I don't think that means the outcome and vote tally were predictable ex ante, nor do I think that the opposite result would have been any less legitimate.

Gedaliya said...

Bravo gentlemen...excellent discussion.

Revenant said...

Ergo an intelligent and educated individual could reason, from that available evidence

I do not think Clinton was such a case.

I'll be sure to let you know when your opinion starts carrying weight with me. You stated, as if it was a fact, that the outcome of that case wasn't predictable. The actual fact is that the majority of scholars correctly predicted the outcome.

Can you tell me what the outcome in Medellin will be?

The court will rule against Bush.

Revenant said...

"Bill Clinton happened to be in office when the budget, due to larger-than-expected revenues, happened to balance."

And Guiliani happened to work for Reagan without actually being a real conservative.

That attempt at a cheap shot would work better if I actually believed Giuliani was "a real conservative" or was bothered by the fact that he isn't. I'm not "a real conservative" either. Giuliani's departure from the Republican norm on social issues is just one more reason to vote for the man, so far as I'm concerned.

JohnTaylor88 said...

The court will rule against Bush.

Bush isn't a party. And that isn't prediction, anyway. What's the vote tally going to be?

JohnTaylor88 said...

The actual fact is that the majority of scholars correctly predicted the outcome.

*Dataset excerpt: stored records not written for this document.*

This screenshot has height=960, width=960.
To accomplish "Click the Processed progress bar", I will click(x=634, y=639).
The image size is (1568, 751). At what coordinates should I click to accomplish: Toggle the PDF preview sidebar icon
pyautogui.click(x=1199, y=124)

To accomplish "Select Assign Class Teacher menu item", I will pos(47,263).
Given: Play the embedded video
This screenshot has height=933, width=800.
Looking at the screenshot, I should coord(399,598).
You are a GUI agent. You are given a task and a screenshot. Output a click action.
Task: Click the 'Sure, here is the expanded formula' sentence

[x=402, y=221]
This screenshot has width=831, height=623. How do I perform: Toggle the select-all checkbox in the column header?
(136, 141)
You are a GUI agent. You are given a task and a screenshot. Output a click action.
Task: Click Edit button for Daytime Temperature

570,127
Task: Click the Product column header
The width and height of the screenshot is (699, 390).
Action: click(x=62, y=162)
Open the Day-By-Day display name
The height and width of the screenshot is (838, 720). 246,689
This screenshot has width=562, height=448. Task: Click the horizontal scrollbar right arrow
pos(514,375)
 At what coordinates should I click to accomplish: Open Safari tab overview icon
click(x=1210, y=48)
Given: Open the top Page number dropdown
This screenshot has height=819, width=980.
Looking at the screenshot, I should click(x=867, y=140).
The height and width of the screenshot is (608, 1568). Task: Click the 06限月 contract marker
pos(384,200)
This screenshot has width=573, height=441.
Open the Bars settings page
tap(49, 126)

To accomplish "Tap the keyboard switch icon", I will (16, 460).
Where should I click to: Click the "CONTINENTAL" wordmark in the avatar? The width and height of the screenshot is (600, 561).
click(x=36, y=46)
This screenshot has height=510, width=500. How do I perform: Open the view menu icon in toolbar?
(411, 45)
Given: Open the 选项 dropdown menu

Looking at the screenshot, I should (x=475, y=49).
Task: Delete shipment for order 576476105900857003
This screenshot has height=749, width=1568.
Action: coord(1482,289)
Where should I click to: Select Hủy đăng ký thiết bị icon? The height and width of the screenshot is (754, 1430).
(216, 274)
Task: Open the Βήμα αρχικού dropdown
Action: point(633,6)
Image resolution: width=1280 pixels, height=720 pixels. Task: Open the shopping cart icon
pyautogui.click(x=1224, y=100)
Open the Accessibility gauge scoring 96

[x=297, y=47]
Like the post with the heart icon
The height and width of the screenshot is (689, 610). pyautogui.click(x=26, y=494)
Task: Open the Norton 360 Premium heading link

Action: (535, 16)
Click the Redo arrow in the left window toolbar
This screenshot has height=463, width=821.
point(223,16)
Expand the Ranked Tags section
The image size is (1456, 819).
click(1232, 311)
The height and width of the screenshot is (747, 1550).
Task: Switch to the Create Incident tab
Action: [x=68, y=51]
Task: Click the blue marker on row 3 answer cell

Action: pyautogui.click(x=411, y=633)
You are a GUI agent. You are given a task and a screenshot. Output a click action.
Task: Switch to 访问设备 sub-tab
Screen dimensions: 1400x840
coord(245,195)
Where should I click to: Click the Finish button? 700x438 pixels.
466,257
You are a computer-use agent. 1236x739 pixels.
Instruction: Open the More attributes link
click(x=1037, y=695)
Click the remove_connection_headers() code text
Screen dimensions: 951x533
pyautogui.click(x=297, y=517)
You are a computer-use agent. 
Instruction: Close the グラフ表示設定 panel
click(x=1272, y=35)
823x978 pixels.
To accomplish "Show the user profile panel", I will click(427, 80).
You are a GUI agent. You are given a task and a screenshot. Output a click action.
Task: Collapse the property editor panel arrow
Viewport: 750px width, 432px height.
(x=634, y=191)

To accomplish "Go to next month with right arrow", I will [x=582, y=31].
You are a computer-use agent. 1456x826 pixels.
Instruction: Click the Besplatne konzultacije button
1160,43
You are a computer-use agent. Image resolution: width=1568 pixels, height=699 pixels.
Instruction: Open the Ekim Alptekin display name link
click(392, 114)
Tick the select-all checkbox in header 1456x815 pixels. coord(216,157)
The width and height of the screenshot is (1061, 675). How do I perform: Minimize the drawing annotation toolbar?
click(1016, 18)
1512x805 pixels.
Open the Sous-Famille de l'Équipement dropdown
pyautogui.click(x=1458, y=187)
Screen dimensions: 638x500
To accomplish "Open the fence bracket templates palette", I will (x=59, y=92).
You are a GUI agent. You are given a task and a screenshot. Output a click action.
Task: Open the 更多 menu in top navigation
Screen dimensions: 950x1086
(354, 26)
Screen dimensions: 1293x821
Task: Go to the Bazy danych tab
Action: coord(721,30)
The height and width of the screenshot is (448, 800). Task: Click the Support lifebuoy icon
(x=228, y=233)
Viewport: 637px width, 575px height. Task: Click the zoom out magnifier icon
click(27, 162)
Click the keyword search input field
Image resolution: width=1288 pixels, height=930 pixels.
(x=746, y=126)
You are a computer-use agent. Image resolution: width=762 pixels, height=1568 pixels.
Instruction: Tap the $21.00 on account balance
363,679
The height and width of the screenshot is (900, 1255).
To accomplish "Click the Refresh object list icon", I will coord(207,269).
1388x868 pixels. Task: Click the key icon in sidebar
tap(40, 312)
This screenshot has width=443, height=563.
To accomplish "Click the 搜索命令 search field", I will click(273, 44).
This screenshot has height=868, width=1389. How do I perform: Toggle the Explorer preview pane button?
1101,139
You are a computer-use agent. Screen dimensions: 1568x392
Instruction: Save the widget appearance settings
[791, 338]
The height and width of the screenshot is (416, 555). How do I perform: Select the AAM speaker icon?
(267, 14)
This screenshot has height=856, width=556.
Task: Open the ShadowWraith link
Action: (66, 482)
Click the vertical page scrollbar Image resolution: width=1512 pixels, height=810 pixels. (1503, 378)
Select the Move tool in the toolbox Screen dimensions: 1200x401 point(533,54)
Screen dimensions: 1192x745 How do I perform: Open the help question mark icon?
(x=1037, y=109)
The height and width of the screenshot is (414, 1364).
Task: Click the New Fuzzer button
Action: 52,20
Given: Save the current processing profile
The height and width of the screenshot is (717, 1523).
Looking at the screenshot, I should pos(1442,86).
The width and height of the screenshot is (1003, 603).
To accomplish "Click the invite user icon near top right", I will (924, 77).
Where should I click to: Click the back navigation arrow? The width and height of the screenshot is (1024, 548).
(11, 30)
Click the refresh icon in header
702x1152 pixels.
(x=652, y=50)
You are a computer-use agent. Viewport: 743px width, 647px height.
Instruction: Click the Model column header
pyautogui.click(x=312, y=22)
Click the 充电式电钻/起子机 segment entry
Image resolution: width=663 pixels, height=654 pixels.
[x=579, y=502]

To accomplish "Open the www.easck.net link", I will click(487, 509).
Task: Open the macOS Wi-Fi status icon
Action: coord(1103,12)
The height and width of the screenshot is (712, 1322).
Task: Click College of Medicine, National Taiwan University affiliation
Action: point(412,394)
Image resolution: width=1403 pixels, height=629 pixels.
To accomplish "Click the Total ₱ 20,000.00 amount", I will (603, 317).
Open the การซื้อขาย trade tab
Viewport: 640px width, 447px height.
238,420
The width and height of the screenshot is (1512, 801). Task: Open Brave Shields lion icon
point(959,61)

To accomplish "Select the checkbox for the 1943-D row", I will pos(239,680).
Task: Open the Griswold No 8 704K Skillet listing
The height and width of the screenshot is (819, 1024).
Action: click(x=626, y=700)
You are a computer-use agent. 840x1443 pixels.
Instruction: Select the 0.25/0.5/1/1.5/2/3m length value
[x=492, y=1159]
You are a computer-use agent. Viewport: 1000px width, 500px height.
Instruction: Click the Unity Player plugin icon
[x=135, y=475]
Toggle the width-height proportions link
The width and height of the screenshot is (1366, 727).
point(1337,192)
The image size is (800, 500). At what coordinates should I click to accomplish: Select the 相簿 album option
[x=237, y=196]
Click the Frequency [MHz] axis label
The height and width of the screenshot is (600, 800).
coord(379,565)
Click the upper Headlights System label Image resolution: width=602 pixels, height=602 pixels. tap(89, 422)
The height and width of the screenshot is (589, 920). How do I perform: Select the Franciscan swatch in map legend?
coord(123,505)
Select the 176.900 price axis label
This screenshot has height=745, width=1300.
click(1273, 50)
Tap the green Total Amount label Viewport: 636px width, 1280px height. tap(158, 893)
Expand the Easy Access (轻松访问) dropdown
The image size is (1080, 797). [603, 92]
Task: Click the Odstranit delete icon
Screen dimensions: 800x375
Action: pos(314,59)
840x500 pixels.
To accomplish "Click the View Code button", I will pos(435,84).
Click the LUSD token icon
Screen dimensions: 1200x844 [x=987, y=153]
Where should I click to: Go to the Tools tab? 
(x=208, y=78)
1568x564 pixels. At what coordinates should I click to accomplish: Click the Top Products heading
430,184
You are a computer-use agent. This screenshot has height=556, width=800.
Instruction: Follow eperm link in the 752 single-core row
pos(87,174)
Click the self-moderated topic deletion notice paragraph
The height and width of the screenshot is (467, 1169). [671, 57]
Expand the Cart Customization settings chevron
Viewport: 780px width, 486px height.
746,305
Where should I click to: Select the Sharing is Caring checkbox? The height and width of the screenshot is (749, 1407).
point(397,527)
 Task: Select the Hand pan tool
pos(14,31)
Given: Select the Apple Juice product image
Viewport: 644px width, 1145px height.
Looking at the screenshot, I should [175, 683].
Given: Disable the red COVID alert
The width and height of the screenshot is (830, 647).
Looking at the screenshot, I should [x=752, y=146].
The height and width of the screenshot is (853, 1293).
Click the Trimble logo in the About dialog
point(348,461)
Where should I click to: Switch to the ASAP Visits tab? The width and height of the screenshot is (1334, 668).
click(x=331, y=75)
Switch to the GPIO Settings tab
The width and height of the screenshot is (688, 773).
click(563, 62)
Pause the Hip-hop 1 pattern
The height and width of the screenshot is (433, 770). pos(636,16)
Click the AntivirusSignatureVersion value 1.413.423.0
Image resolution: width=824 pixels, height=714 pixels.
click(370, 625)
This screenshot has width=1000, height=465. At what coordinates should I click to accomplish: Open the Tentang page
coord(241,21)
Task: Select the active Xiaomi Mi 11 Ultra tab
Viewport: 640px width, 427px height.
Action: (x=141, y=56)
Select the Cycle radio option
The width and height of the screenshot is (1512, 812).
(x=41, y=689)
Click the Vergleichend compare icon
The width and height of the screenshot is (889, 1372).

You have no such proof of this, at all. You don't even have any evidence that one "scholar" -- let alone a constitutional expoert -- even speculated about the case. You have adduced no evidence whatsoever to back up your mouth farts.

Revenant said...

Bush isn't a party.

Since you missed my obvious meaning, the court will rule that Bush's order did not have the force of law, and that Texas does not have to grant the people new hearings.

And that isn't prediction, anyway. What's the vote tally going to be?

The vote tally is irrelevant. Supreme Court rulings are equally binding whether they are made 5-4 or 9-0.

Revenant said...

You have no such proof of this, at all

You mean I haven't cited any proof of it. You're right. I don't plan to, either.

You don't even have any evidence that one "scholar" -- let alone a constitutional expoert -- even speculated about the case.

Google is your friend, little man.

JohnTaylor88 said...

Google is your friend

It's your argument. You come to debate with no proof, you lose.

JohnTaylor88 said...

The vote tally is irrelevant.

No. The vote tally is relevant to whether you actually predicted the outcome, or rather were correct by accident/coincident. Go to college, sir.

JohnTaylor88 said...

Since you missed my obvious meaning

Your argument had no cognizable meaning. It was speculative nonsense.